ANGELO ADAMO GREGUCCI in collegamento a ‘NMM’

“La gara con il Lecce evoca il pensiero di quanto avvenuto nella scorsa stagione e l’esclusione dall’Europa. Ci abbiamo lasciato le penne. La Lazio troverà una squadra che cercherà di giocare, ma dal punto di vista tecnico è peggiorato rispetto alla passata stagione.
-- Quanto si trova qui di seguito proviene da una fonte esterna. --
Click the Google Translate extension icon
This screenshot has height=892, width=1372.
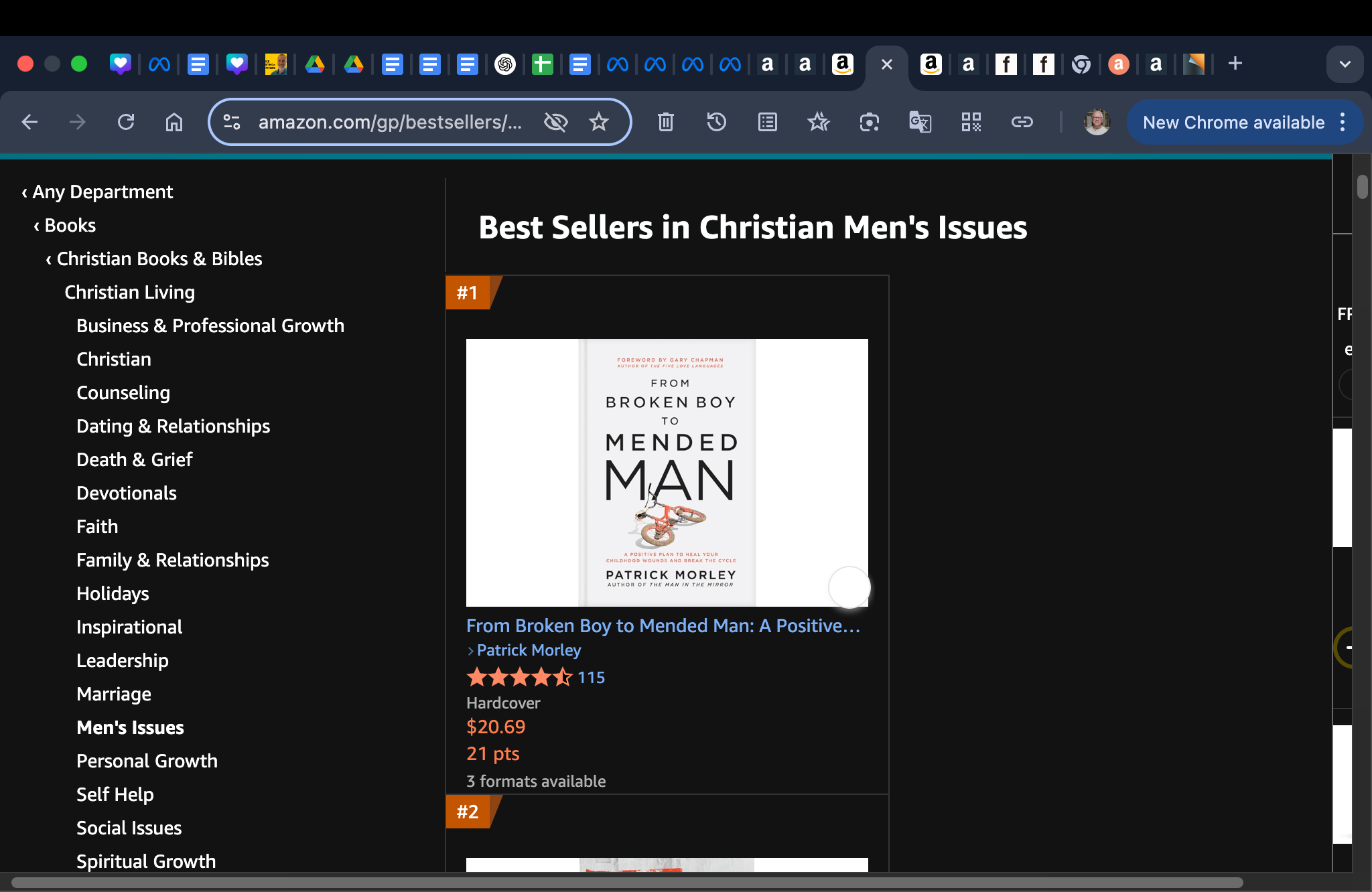coord(920,122)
Ha giocatori veloci in avanti, in qualche modo cercheranno di giocare. La Lazio deve vincere per restare in linea di galleggiamento e per stare attenti alla zona in cui ci sono squadre che sulla cara si fanno preferire ai biancocelesti. Gara che va vinta, insomma.
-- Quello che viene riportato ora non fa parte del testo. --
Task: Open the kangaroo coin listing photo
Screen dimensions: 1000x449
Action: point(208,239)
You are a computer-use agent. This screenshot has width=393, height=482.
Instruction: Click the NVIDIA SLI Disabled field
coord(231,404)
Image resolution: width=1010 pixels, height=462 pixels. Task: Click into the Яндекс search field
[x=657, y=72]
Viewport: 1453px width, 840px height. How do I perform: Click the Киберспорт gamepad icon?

In questo campionato c’è un appiattimento di valori verso il basso e questo è un assist per quelle che vogliono diventare nobili in fatto di programmazione, vedi Como e Bologna. La Lazio è in una posizione ambigua. Al completo può dire la propria e con un mercato di gennaio giusto può provare a giocarsela. Restare lì aggrappati ti consegnerebbe un’occasione di rientrare. Lo scenario è sempre di contestazione, se il club vuole guardare in maniera ambiziosa e vuole tornare in Europa deve sfruttare quella finestra per aggiungere 2-3 elementi di qualità. E se il mercato è a saldo zero? Servirebbe un aumento di capitale, per conciliare programmazione tecnica ad esigenze di conti”.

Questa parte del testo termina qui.